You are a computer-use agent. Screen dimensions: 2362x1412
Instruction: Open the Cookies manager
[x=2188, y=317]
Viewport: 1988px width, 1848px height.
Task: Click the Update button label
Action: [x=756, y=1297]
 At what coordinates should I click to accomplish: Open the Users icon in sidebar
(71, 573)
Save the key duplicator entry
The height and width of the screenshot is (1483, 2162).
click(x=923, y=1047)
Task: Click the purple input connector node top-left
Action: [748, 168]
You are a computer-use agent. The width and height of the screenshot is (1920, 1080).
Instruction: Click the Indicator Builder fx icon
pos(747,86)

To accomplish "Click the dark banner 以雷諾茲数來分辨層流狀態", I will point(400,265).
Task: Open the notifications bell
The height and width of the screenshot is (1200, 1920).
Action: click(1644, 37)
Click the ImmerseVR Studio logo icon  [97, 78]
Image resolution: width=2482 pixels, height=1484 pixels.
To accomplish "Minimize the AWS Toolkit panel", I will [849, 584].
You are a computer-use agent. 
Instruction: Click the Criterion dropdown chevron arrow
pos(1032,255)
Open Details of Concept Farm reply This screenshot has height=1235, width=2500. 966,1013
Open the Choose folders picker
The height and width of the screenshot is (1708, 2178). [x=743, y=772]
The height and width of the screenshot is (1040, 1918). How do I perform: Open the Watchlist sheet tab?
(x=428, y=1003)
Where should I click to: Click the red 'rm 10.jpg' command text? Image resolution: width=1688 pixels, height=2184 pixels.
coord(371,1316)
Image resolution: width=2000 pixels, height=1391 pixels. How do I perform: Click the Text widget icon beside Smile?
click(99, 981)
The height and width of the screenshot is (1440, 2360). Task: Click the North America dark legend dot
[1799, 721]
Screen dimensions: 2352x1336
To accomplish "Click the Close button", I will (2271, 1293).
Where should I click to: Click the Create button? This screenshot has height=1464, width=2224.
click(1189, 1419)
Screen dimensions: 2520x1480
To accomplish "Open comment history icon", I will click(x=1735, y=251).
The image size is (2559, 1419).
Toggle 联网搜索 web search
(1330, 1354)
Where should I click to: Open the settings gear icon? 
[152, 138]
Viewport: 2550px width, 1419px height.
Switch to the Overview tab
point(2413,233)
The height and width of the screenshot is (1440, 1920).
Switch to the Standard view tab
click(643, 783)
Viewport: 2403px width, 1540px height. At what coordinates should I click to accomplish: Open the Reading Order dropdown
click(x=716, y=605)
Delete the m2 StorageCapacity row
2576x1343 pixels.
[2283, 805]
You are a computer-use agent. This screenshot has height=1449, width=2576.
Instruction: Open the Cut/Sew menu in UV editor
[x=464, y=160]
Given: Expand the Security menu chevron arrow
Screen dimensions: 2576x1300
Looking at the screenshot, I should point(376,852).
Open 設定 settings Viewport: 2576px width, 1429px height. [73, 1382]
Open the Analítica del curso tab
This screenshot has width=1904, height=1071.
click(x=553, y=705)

* _Problem details_
All of the material above must be transcribed exactly, with no line dropped.

* _Written response_
You are a computer-use agent. Screen dimensions: 2362x1412
Instruction: Open the Cookies manager
[x=2188, y=317]
Viewport: 1988px width, 1848px height.
Task: Click the Update button label
Action: [x=756, y=1297]
 At what coordinates should I click to accomplish: Open the Users icon in sidebar
(71, 573)
Save the key duplicator entry
The height and width of the screenshot is (1483, 2162).
click(x=923, y=1047)
Task: Click the purple input connector node top-left
Action: [748, 168]
You are a computer-use agent. The width and height of the screenshot is (1920, 1080).
Instruction: Click the Indicator Builder fx icon
pos(747,86)

To accomplish "Click the dark banner 以雷諾茲数來分辨層流狀態", I will point(400,265).
Task: Open the notifications bell
The height and width of the screenshot is (1200, 1920).
Action: click(1644, 37)
Click the ImmerseVR Studio logo icon  [97, 78]
Image resolution: width=2482 pixels, height=1484 pixels.
To accomplish "Minimize the AWS Toolkit panel", I will [849, 584].
You are a computer-use agent. 
Instruction: Click the Criterion dropdown chevron arrow
pos(1032,255)
Open Details of Concept Farm reply This screenshot has height=1235, width=2500. 966,1013
Open the Choose folders picker
The height and width of the screenshot is (1708, 2178). [x=743, y=772]
The height and width of the screenshot is (1040, 1918). How do I perform: Open the Watchlist sheet tab?
(x=428, y=1003)
Where should I click to: Click the red 'rm 10.jpg' command text? Image resolution: width=1688 pixels, height=2184 pixels.
coord(371,1316)
Image resolution: width=2000 pixels, height=1391 pixels. How do I perform: Click the Text widget icon beside Smile?
click(99, 981)
The height and width of the screenshot is (1440, 2360). Task: Click the North America dark legend dot
[1799, 721]
Screen dimensions: 2352x1336
To accomplish "Click the Close button", I will (2271, 1293).
Where should I click to: Click the Create button? This screenshot has height=1464, width=2224.
click(1189, 1419)
Screen dimensions: 2520x1480
To accomplish "Open comment history icon", I will click(x=1735, y=251).
The image size is (2559, 1419).
Toggle 联网搜索 web search
(1330, 1354)
Where should I click to: Open the settings gear icon? 
[152, 138]
Viewport: 2550px width, 1419px height.
Switch to the Overview tab
point(2413,233)
The height and width of the screenshot is (1440, 1920).
Switch to the Standard view tab
click(643, 783)
Viewport: 2403px width, 1540px height. At what coordinates should I click to accomplish: Open the Reading Order dropdown
click(x=716, y=605)
Delete the m2 StorageCapacity row
2576x1343 pixels.
[2283, 805]
You are a computer-use agent. This screenshot has height=1449, width=2576.
Instruction: Open the Cut/Sew menu in UV editor
[x=464, y=160]
Given: Expand the Security menu chevron arrow
Screen dimensions: 2576x1300
Looking at the screenshot, I should point(376,852).
Open 設定 settings Viewport: 2576px width, 1429px height. [73, 1382]
Open the Analítica del curso tab
This screenshot has width=1904, height=1071.
click(x=553, y=705)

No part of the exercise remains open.